• _Exercise prompt_:
Pull every line of the entries that has the word "page".

*** Data to process ***

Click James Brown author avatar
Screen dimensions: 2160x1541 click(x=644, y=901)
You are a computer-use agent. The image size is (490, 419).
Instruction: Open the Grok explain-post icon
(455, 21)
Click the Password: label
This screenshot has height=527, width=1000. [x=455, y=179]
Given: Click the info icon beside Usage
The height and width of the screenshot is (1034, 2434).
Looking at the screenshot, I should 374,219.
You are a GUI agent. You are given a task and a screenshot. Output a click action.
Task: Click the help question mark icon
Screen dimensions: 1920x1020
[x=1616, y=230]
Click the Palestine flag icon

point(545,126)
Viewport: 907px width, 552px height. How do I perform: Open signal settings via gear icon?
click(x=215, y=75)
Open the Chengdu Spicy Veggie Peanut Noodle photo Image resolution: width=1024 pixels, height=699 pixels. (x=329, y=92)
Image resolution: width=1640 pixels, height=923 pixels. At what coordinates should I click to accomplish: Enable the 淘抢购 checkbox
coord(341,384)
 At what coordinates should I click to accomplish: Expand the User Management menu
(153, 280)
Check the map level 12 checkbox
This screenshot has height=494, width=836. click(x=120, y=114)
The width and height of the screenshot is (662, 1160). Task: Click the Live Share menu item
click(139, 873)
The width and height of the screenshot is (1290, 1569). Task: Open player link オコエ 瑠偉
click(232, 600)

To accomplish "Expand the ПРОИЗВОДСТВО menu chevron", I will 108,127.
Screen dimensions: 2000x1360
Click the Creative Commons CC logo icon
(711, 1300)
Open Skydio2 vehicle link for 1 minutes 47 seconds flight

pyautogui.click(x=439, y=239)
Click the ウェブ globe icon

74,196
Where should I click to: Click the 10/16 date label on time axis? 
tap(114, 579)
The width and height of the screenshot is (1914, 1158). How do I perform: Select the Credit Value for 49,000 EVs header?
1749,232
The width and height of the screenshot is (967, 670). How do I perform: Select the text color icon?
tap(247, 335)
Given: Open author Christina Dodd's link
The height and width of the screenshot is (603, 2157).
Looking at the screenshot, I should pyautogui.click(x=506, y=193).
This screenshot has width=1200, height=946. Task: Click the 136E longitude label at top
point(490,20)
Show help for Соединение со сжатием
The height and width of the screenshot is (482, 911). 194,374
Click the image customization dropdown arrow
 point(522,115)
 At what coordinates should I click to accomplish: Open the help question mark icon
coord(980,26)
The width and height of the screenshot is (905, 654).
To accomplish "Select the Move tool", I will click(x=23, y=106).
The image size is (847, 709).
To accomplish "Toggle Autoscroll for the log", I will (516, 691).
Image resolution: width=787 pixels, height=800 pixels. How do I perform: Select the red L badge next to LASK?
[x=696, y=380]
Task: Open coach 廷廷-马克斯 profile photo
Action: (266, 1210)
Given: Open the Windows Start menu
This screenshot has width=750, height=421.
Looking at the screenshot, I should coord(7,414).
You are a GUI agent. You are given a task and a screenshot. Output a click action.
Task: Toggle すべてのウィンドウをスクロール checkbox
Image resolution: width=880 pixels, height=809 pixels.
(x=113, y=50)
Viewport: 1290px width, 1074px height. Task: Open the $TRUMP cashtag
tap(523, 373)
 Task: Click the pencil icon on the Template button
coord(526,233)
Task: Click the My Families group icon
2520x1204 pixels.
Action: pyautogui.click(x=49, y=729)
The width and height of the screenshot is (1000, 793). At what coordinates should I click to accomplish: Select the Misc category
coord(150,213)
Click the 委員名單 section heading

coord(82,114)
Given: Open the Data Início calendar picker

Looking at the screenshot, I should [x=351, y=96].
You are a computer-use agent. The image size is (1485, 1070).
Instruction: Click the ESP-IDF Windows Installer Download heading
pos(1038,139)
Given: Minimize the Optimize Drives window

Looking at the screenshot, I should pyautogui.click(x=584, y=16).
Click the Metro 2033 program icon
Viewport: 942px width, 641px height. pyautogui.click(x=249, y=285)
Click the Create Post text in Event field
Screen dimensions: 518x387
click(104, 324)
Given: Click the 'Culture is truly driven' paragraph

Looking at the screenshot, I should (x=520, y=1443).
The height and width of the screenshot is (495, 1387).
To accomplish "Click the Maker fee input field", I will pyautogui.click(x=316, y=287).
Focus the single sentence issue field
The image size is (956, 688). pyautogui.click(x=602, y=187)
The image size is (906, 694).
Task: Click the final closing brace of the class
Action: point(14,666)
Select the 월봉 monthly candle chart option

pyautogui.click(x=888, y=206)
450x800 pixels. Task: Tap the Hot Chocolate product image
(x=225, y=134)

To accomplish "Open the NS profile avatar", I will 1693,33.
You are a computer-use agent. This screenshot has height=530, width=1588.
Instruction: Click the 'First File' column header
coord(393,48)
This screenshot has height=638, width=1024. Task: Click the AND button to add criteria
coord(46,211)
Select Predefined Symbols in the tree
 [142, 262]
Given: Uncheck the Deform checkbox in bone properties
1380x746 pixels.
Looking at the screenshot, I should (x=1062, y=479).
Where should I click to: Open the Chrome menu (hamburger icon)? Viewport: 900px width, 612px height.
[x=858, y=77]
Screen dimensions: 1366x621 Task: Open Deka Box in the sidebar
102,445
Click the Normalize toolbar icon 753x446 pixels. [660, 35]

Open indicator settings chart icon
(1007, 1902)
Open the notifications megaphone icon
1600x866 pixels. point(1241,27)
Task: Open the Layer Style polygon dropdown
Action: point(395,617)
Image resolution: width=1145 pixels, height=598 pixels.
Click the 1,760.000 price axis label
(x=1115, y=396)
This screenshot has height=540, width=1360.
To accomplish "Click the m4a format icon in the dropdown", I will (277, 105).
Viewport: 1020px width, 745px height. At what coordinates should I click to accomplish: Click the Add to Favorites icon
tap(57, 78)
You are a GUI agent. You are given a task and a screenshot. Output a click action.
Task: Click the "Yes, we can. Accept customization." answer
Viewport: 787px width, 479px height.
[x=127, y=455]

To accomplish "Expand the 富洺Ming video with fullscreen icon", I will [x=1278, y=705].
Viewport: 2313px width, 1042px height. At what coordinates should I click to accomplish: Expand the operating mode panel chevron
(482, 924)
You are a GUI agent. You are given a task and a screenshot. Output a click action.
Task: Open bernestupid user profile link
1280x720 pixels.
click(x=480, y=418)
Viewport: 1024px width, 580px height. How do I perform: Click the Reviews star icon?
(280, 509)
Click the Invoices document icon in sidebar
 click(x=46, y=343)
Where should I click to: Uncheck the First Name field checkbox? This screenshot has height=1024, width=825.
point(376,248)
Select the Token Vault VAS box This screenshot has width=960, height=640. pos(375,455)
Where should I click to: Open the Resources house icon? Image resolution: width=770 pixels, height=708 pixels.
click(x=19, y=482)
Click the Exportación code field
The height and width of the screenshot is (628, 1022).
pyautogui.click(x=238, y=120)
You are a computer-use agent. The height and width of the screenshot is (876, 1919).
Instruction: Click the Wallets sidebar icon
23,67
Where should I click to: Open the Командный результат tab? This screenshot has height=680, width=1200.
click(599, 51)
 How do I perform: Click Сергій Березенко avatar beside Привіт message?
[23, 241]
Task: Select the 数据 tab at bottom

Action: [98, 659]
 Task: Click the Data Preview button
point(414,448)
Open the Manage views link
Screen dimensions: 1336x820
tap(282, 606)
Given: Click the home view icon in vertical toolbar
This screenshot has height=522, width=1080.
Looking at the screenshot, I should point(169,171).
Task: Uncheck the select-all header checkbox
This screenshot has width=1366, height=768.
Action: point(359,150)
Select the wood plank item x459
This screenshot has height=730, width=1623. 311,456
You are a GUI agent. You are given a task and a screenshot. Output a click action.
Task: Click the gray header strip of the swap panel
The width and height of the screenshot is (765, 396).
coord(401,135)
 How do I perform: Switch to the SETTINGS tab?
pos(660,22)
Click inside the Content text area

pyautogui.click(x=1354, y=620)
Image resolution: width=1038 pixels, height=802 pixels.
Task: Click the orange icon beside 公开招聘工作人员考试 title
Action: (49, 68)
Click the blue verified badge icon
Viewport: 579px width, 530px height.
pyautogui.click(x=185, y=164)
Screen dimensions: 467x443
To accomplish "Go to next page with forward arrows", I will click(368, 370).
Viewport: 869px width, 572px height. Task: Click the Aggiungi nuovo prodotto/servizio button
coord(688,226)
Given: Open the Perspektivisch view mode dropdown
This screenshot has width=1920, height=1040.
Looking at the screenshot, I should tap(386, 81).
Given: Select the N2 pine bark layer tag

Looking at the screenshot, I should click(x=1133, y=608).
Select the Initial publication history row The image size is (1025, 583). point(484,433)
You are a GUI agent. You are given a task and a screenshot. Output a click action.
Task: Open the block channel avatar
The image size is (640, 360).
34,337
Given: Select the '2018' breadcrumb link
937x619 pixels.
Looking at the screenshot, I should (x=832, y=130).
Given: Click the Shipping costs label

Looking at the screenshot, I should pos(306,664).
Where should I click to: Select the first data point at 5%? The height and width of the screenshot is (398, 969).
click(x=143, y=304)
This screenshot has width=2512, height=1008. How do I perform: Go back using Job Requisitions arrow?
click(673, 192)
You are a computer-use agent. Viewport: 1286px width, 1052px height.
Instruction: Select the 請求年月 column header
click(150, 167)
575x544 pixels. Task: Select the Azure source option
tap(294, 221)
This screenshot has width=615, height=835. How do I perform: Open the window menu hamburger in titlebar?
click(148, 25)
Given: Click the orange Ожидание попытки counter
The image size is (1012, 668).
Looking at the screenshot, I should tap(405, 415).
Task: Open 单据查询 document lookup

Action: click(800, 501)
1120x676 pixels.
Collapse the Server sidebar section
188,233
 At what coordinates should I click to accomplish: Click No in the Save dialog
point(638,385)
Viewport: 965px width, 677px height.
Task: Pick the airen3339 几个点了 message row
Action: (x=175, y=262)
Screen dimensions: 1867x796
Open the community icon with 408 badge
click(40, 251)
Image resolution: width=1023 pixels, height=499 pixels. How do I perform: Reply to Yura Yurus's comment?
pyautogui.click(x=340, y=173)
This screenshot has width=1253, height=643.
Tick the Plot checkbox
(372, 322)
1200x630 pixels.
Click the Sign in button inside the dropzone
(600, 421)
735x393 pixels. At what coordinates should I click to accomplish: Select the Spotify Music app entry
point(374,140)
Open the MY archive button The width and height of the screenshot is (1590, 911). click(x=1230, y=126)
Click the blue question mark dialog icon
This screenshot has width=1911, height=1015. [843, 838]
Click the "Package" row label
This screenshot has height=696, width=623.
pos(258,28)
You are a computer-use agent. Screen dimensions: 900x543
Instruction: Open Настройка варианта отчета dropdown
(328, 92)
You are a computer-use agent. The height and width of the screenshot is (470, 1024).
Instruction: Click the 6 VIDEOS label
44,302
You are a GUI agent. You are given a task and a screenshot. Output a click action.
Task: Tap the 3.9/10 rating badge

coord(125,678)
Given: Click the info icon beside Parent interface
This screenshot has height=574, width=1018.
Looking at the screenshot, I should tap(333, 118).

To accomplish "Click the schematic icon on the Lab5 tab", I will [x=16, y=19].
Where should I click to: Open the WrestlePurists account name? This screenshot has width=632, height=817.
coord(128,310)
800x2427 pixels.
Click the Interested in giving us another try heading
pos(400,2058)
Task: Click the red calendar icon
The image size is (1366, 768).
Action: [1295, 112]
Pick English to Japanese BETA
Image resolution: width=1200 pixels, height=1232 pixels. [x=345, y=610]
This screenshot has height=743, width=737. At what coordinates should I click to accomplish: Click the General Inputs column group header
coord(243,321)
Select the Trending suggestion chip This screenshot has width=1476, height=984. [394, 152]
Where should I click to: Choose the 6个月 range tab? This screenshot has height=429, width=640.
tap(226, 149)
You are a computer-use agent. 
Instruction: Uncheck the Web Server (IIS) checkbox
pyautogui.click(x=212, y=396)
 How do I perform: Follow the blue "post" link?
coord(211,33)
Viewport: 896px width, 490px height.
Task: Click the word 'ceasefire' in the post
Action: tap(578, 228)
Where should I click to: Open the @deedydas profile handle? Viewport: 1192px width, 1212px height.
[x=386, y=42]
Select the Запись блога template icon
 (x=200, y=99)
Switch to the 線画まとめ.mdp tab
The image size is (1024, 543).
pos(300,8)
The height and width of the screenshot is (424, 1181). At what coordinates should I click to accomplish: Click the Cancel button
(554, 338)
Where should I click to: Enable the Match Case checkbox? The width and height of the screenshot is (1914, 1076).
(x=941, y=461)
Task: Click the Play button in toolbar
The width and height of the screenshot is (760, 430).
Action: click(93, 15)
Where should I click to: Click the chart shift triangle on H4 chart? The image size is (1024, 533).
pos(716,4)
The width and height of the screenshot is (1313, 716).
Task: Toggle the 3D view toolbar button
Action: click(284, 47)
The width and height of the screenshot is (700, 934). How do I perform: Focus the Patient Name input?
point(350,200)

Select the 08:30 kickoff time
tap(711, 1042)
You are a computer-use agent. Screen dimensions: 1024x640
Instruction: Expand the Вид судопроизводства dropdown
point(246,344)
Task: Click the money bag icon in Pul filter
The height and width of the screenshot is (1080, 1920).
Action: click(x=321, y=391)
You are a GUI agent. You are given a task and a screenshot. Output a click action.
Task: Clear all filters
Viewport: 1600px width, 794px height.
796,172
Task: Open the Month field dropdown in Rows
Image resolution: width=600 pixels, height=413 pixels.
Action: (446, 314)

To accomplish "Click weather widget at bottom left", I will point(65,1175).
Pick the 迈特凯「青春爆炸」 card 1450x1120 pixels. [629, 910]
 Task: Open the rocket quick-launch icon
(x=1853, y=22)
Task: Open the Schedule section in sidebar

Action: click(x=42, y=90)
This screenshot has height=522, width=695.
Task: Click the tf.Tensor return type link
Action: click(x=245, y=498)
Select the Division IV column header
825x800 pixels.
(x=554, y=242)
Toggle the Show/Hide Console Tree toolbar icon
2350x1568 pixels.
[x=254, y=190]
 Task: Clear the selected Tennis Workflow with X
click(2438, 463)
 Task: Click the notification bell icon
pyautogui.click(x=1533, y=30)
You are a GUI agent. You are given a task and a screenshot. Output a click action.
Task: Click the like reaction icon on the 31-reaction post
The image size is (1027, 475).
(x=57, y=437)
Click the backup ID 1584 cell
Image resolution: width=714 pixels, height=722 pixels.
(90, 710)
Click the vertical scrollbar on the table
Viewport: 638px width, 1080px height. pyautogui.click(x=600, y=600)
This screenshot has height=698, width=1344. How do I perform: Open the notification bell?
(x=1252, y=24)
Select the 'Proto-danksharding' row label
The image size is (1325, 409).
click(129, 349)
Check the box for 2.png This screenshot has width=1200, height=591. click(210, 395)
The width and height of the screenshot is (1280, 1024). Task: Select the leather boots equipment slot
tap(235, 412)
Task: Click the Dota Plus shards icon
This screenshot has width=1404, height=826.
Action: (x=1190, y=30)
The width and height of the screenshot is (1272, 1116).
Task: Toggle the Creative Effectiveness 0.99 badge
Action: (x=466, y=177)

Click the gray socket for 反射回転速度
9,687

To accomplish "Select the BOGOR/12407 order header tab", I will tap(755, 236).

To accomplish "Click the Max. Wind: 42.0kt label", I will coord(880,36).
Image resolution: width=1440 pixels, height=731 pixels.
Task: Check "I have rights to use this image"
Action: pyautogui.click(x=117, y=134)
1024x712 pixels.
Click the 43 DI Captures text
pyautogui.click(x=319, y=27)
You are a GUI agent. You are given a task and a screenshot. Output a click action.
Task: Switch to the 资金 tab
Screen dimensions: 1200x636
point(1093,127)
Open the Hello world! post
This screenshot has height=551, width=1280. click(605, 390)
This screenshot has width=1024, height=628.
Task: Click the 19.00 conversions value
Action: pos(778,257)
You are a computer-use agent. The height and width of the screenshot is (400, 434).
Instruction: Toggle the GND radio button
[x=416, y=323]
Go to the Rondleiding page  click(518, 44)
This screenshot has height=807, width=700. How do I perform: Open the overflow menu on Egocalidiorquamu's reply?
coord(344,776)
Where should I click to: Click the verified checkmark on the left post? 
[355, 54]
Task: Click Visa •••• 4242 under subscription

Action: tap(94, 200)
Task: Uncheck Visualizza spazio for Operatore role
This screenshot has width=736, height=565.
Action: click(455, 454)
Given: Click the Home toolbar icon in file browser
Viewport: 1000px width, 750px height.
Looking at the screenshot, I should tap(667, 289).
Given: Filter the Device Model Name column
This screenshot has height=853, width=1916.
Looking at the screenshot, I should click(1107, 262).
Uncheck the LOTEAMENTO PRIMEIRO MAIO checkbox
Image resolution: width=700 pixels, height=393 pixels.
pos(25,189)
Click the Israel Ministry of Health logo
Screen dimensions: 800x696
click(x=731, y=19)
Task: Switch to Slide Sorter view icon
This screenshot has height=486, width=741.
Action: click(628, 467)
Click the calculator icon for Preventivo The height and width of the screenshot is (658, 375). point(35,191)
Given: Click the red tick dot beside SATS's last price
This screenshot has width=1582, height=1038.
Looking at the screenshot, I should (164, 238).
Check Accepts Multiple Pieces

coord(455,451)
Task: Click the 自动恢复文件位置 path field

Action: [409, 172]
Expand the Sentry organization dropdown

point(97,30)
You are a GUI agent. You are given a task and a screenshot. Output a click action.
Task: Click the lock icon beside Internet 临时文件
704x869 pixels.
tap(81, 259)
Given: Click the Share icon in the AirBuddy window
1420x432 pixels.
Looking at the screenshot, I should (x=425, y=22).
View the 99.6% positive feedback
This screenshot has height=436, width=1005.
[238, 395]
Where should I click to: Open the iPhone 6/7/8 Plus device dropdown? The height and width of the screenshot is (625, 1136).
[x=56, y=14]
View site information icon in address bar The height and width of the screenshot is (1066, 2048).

*** End of Data to process ***

• _Exercise response_:
To accomplish "Go to next page with forward arrows", I will click(368, 370).
Go to the Rondleiding page  click(518, 44)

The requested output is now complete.